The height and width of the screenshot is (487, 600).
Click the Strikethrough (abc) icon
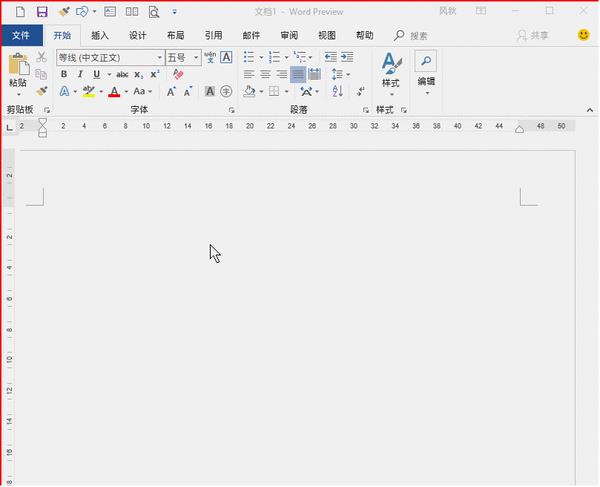122,74
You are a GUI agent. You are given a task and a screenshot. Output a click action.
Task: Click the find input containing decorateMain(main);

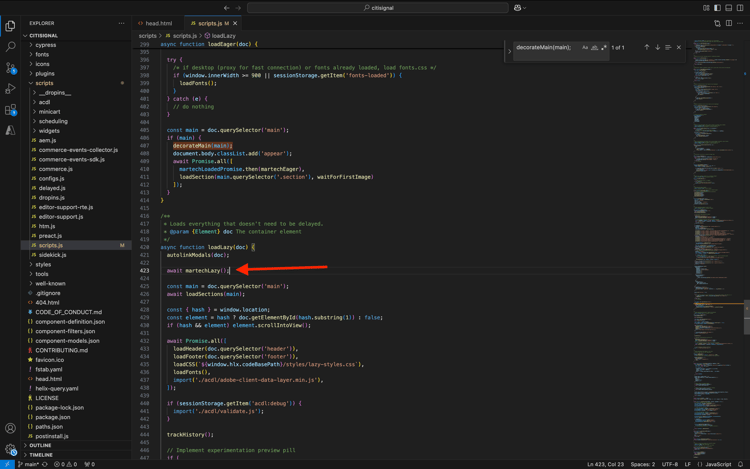pyautogui.click(x=545, y=47)
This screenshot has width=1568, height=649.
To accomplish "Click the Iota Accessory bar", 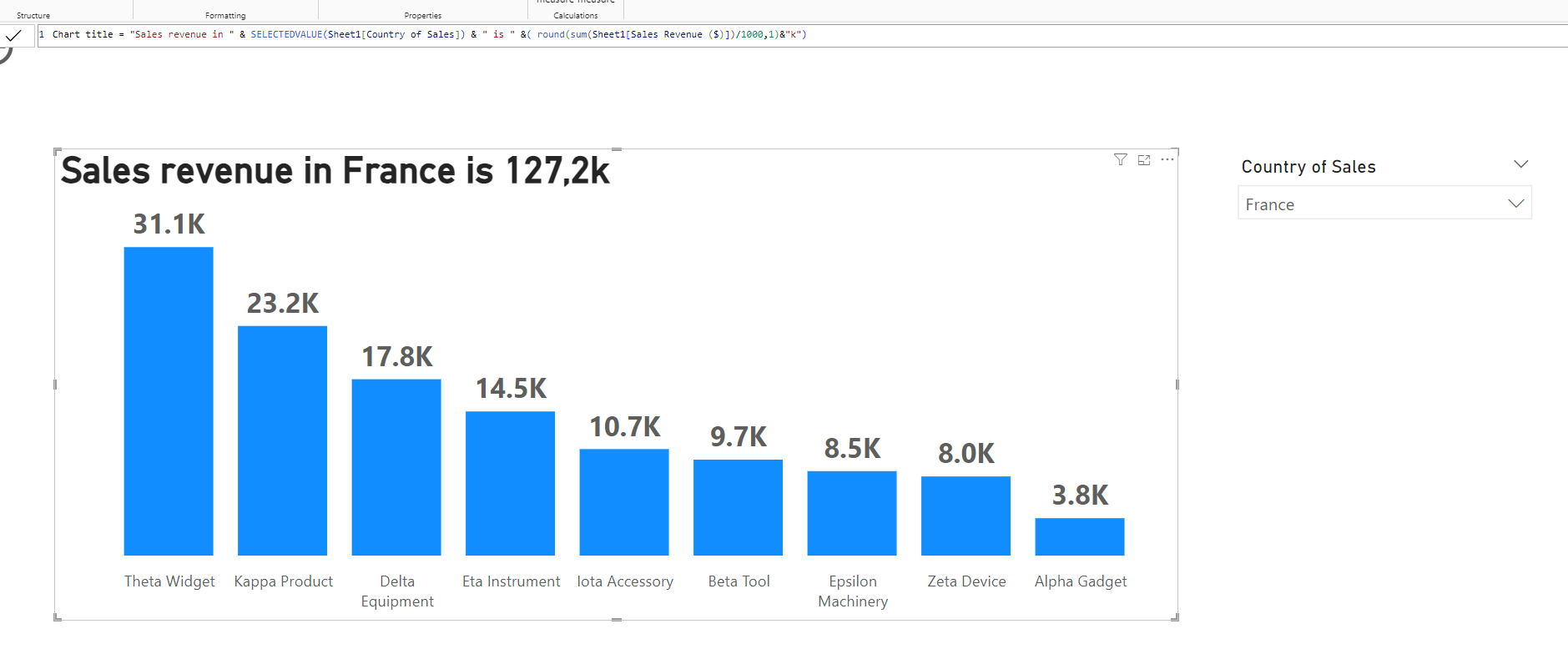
· · · · ·
» **WHAT NEEDS TO BE DONE**: Tally the lines in the records above that contain the string "width" and give only the number.

» **EXERCISE RESPONSE**: 2